Это была ужасная ночь. Я почти не спал. Меня мучили страшные кошмары и видения. Мне казалось, будто я лечу в пропасть, и я наверняка свалился бы с дерева, не привяжись я лианами. В лихорадочном бреду мне представлялось, будто я черепаха, на которую с грозным рыком бросается огромный хищник и рвет ее, то есть меня, на части. Когда наконец забрезжил рассвет, я чувствовал себя настолько ослабевшим, что мне не хотелось даже спускаться вниз. Всю ночь шел дождь. Я насквозь промок, и это еще более усугубляло и без того бедственное мое положение. Несмотря на сильный жар, я весь дрожал от холода. Восход солнца вселил в меня надежду на облегчение, а по мере того, как наступал жаркий тропический день и одежда моя просыхала, я действительно почувствовал себя лучше.
Со вчерашнего утра во рту у меня не было и маковой росинки. Около полудня я спустился все-таки с дерева и с тремя кокосами поплелся к морю, чтобы отыскать там подходящие камни и разбить орехи.
Как же я ослабел за одну эту ночь! Мне никак не удавалось расколоть скорлупу кокосов. Она оказалась слишком твердой для моих немощных ударов. К счастью, острием ножа я сумел просверлить небольшое отверстие и через него выпить немного кокосового молока. По-прежнему снедаемый диким голодом, я побрел на поляну ящериц. К неописуемой моей радости, в один из силков ящерица попалась. Она была уже мертва.
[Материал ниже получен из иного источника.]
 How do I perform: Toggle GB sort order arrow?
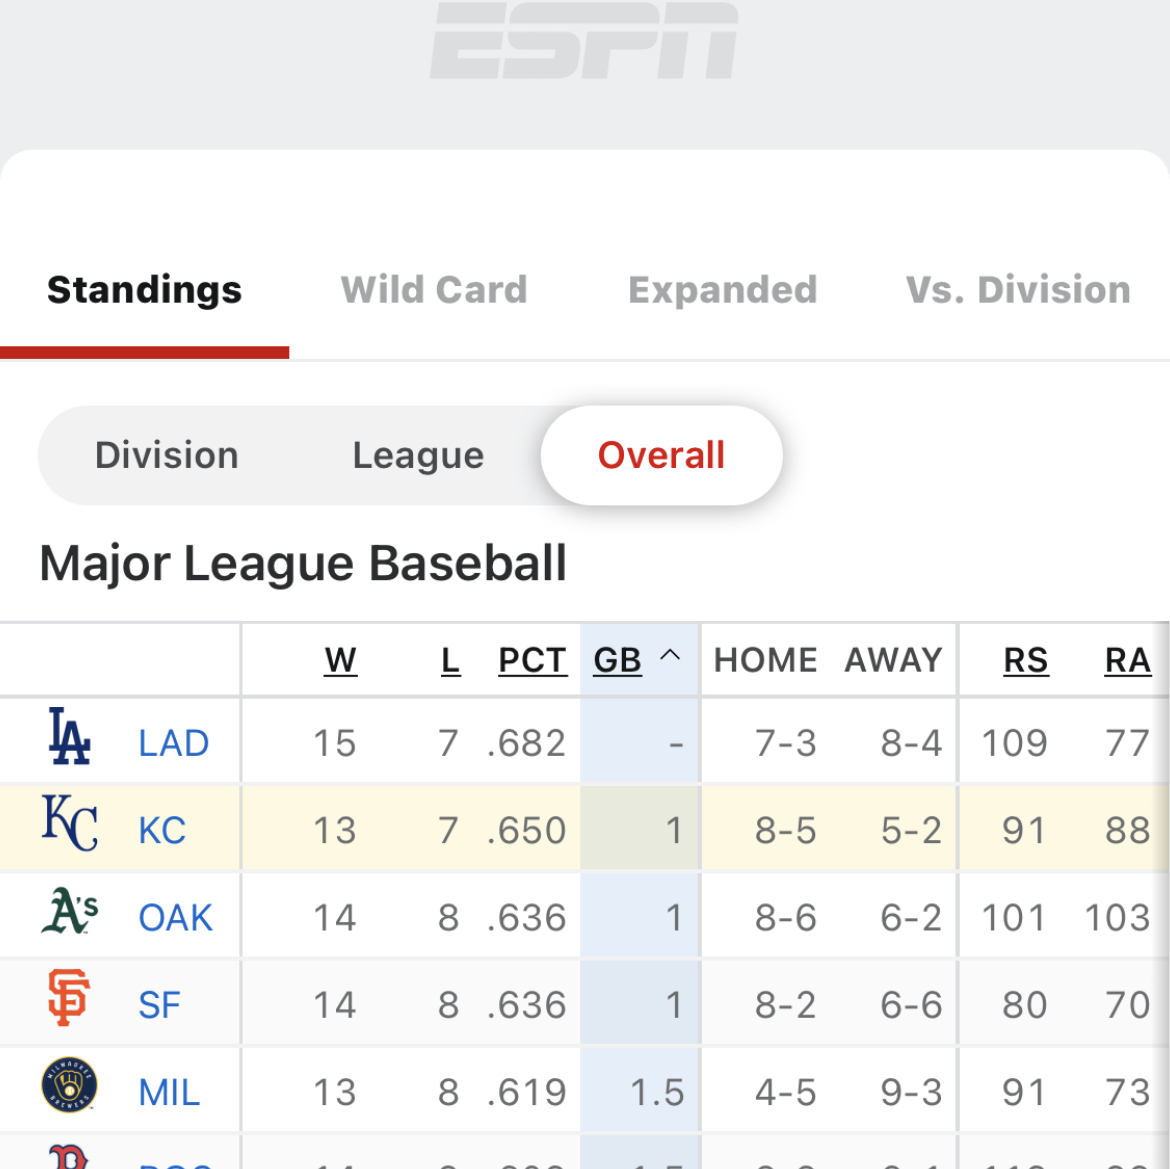pos(670,656)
Новая забота! Как съесть ящерицу?
Индейцы пекли их на углях. У меня, к несчастью, не было ни огня, ни какого-либо способа разжечь костер. Я решил съесть добычу сырой и, вырезав все мясистые части, на гладком камне разбил их в мелкое месиво. За приготовленное таким образом блюдо я принялся с опаской, но, как ни странно, белое мясо оказалось довольно вкусным.
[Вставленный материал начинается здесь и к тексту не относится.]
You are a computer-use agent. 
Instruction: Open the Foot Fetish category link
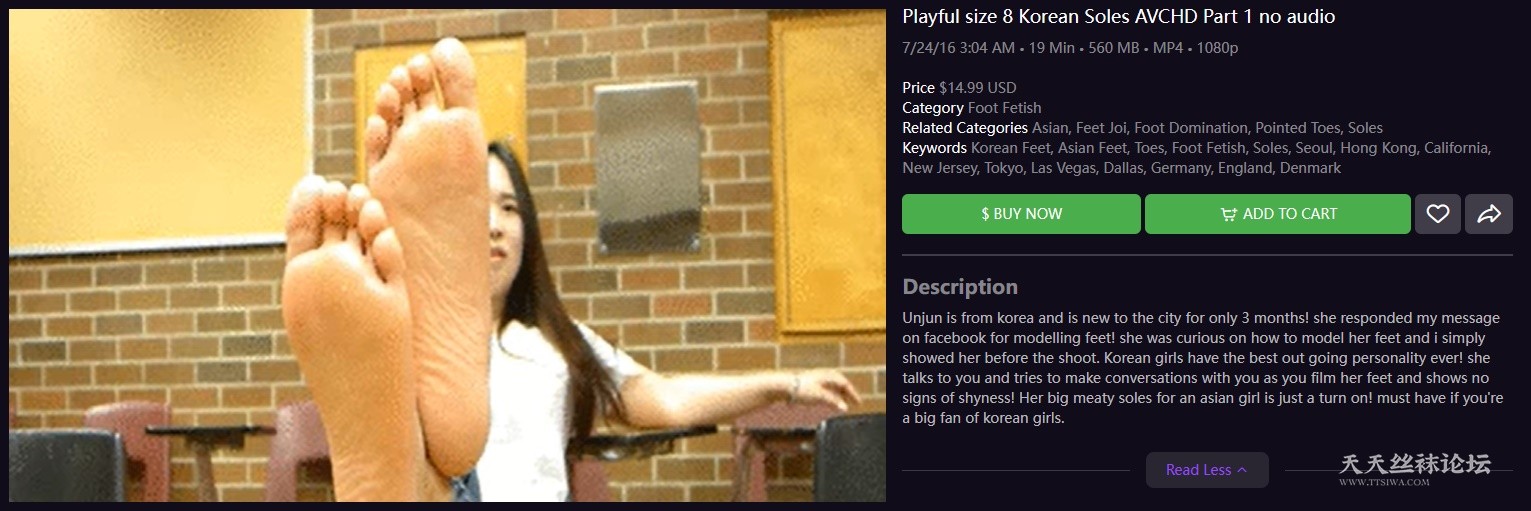(1005, 108)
Во время этой трапезы меня одолевали невеселые мысли.
— О Янек, — говорил я себе с горечью, — как же низко ты пал! Даже дикие индейцы, поедая ящериц, пекут их на огне. Ты же лишен и такой возможности! Ты живешь теперь хуже, чем дикарь, и уподобился зверю.
Ясное понимание даже самых трагических обстоятельств всегда пробуждало во мне инстинкт самосохранения. Оно порождало сопротивление злой воле, вызывало к жизни скрытые силы и стремление вырваться из беды. Так случилось и теперь. Я не хотел поддаваться злому року, подобно немощному ягненку, во мне пробудилась жажда борьбы — вероятно, мясо ящерицы пошло мне впрок. В этот день солнце пекло немилосердно, стояла страшная жара, и я беспомощно озирал окрестности в поисках тени, где можно было бы прилечь.
Недалеко от поляны ящериц, как я уже упоминал, возвышался холм. У подножия его я и решил несколько часов поспать. Пройдя сто шагов по чаще, я оказался у, цели. В поисках тени я обнаружил в скале углубление, похожее на пещеру, чему немало обрадовался. Ведь это же прекрасное убежище! Не очень глубокая — всего шагов пять в глубину — пещера тем не менее вполне могла укрыть от непогоды. А от хищных зверей? Я нашелся и тут. Поскольку вход в пещеру был достаточно узким и невысоким — входя в нее, мне пришлось согнуться, — достаточно загородить его несколькими досками от разбитой шлюпки, и в пещере можно будет чувствовать себя хотя бы в относительной безопасности.